__Excerpted records__:
--
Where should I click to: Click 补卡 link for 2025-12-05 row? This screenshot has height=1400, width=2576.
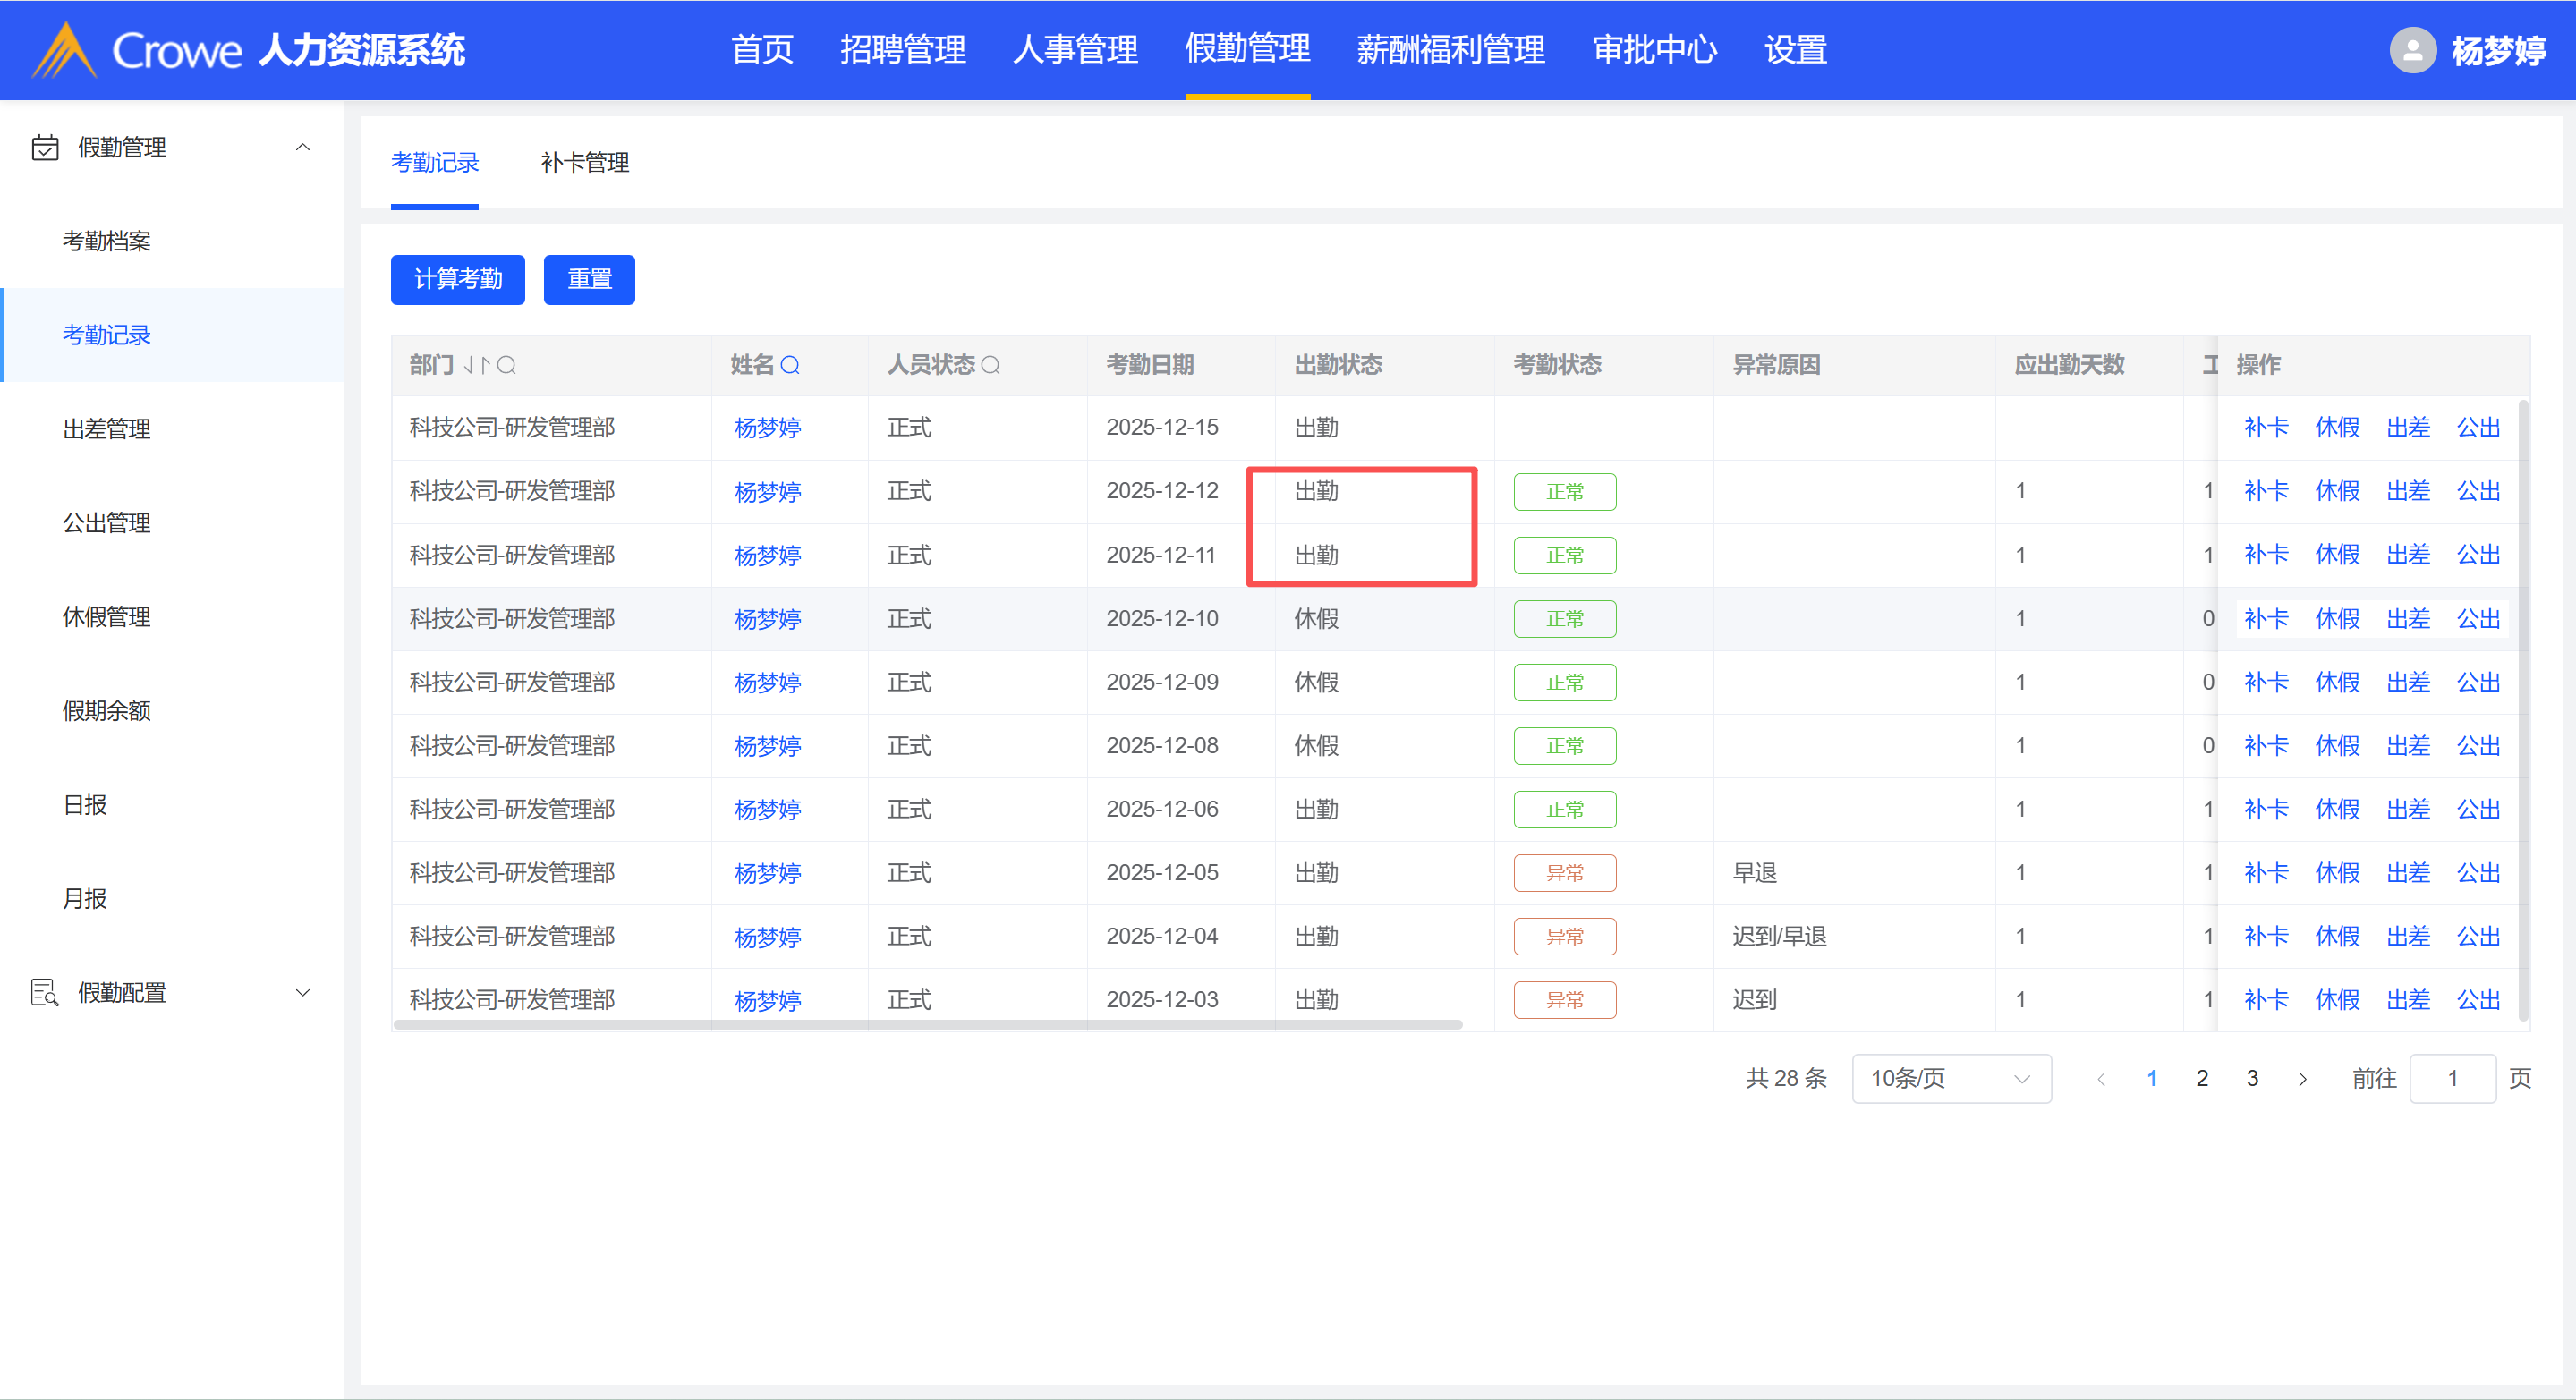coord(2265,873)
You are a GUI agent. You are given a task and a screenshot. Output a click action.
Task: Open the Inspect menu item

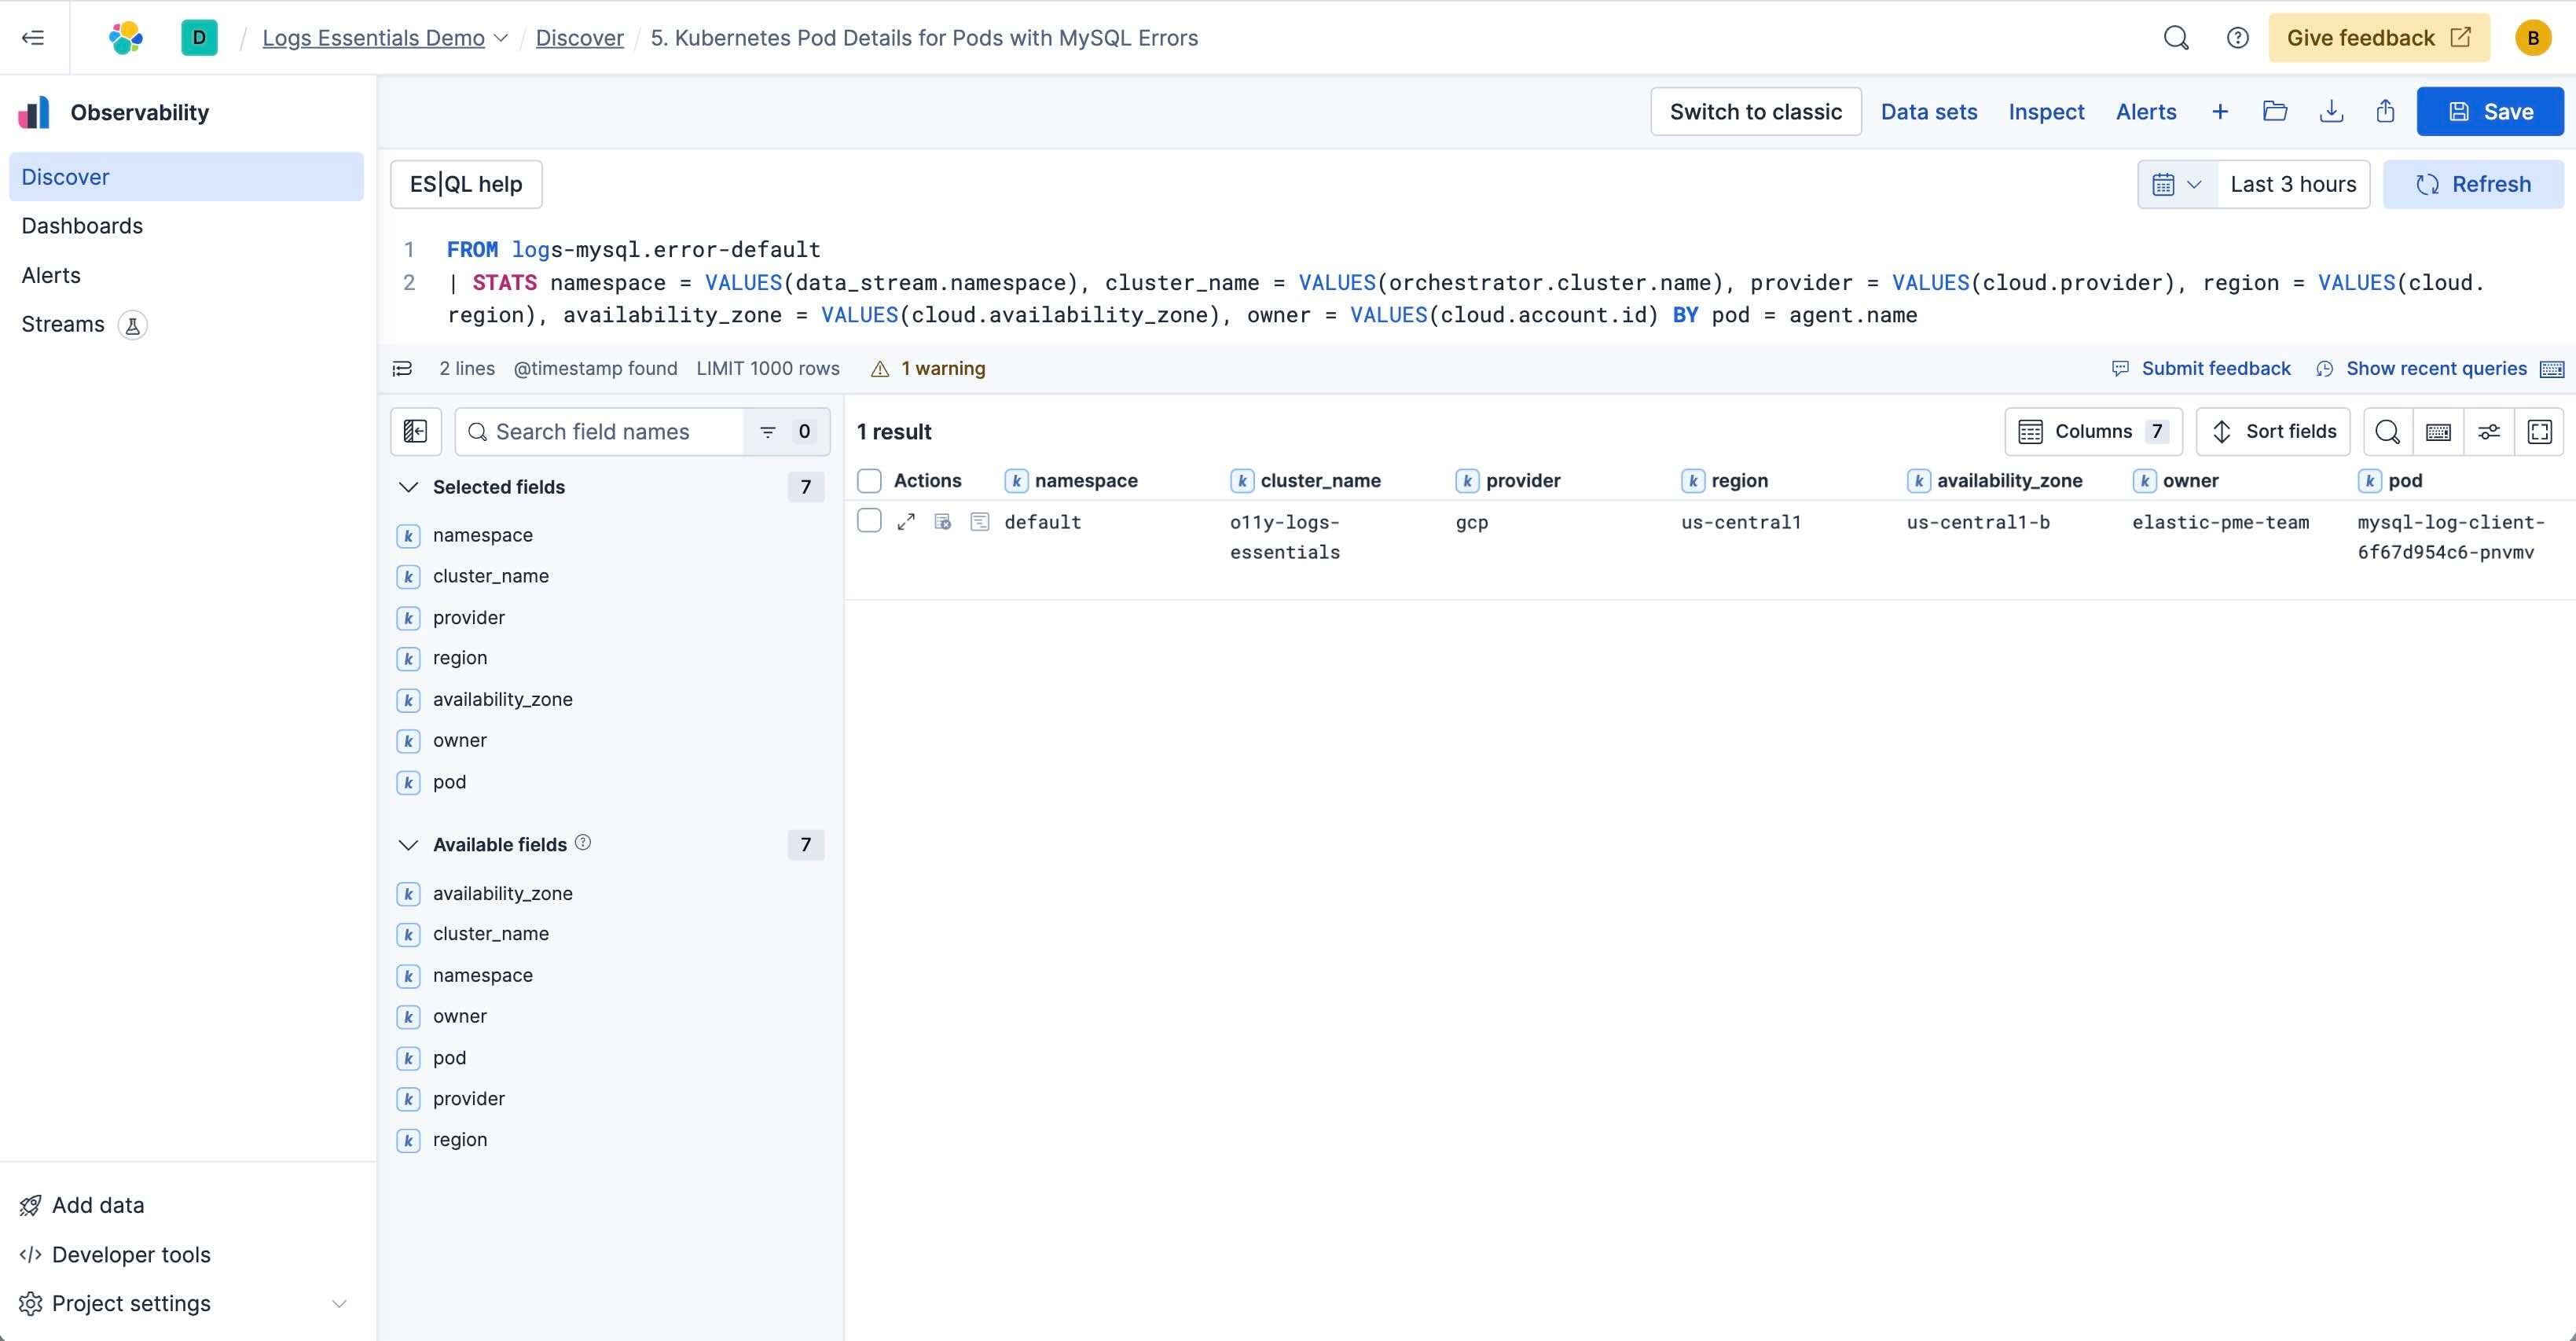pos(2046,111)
--
__Assigned task__: Keeping the pictures out, output the records from above exactly and completely.

__Exercise solution__:
Where should I click to: Click 补卡 link for 2025-12-05 row? This screenshot has height=1400, width=2576.
coord(2265,873)
You are a GUI agent. You are given a task and a screenshot. Output a click action.
Task: Open the Inspect menu item

pos(2046,111)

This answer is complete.